Copy out everything from the line containing "You are a computer-use" down to the last of the lines below, keeping each line exactly as it appears.

- **RECORD SET**

________________

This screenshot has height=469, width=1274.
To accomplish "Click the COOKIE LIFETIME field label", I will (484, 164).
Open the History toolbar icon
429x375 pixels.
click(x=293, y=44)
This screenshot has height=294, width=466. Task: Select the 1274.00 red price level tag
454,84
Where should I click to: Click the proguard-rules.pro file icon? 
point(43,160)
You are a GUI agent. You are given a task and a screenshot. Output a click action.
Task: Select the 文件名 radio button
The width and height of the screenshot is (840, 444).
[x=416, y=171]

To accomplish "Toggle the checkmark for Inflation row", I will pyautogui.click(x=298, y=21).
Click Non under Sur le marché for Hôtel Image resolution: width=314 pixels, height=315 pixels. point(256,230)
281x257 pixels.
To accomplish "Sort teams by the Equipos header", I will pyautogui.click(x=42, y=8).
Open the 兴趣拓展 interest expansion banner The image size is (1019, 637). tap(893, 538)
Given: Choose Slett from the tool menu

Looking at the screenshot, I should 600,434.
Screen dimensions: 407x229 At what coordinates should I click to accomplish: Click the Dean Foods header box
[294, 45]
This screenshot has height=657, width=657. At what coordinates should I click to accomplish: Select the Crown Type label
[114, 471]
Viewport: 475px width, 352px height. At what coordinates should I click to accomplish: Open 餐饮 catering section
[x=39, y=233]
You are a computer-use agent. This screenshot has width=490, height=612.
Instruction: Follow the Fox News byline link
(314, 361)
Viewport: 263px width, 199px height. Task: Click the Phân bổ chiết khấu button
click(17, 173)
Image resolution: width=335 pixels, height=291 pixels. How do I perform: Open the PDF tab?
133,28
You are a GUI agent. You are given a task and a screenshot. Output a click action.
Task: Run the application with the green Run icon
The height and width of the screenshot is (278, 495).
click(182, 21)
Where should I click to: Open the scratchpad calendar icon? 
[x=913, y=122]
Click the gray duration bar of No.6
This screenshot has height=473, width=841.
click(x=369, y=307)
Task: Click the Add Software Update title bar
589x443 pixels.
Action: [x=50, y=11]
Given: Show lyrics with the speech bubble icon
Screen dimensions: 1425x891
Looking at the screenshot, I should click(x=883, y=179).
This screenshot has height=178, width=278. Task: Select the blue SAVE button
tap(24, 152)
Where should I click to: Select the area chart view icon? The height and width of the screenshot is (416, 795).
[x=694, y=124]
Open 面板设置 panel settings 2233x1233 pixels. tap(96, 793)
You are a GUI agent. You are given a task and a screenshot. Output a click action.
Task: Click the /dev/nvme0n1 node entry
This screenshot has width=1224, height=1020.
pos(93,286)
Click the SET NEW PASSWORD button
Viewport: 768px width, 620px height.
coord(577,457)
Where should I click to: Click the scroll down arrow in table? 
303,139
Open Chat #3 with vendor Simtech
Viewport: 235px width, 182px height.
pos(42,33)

________________

- **EXPECTED ANSWER**
You are a computer-use agent. This screenshot has width=490, height=612.
Instruction: Follow the Fox News byline link
(314, 361)
Viewport: 263px width, 199px height. Task: Click the Phân bổ chiết khấu button
click(17, 173)
Image resolution: width=335 pixels, height=291 pixels. How do I perform: Open the PDF tab?
133,28
You are a GUI agent. You are given a task and a screenshot. Output a click action.
Task: Run the application with the green Run icon
The height and width of the screenshot is (278, 495).
click(182, 21)
Where should I click to: Open the scratchpad calendar icon? 
[x=913, y=122]
Click the gray duration bar of No.6
This screenshot has height=473, width=841.
click(x=369, y=307)
Task: Click the Add Software Update title bar
589x443 pixels.
Action: [x=50, y=11]
Given: Show lyrics with the speech bubble icon
Screen dimensions: 1425x891
Looking at the screenshot, I should click(x=883, y=179).
This screenshot has height=178, width=278. Task: Select the blue SAVE button
tap(24, 152)
Where should I click to: Select the area chart view icon? The height and width of the screenshot is (416, 795).
[x=694, y=124]
Open 面板设置 panel settings 2233x1233 pixels. tap(96, 793)
You are a GUI agent. You are given a task and a screenshot. Output a click action.
Task: Click the /dev/nvme0n1 node entry
This screenshot has width=1224, height=1020.
pos(93,286)
Click the SET NEW PASSWORD button
Viewport: 768px width, 620px height.
coord(577,457)
Where should I click to: Click the scroll down arrow in table? 
303,139
Open Chat #3 with vendor Simtech
Viewport: 235px width, 182px height.
pos(42,33)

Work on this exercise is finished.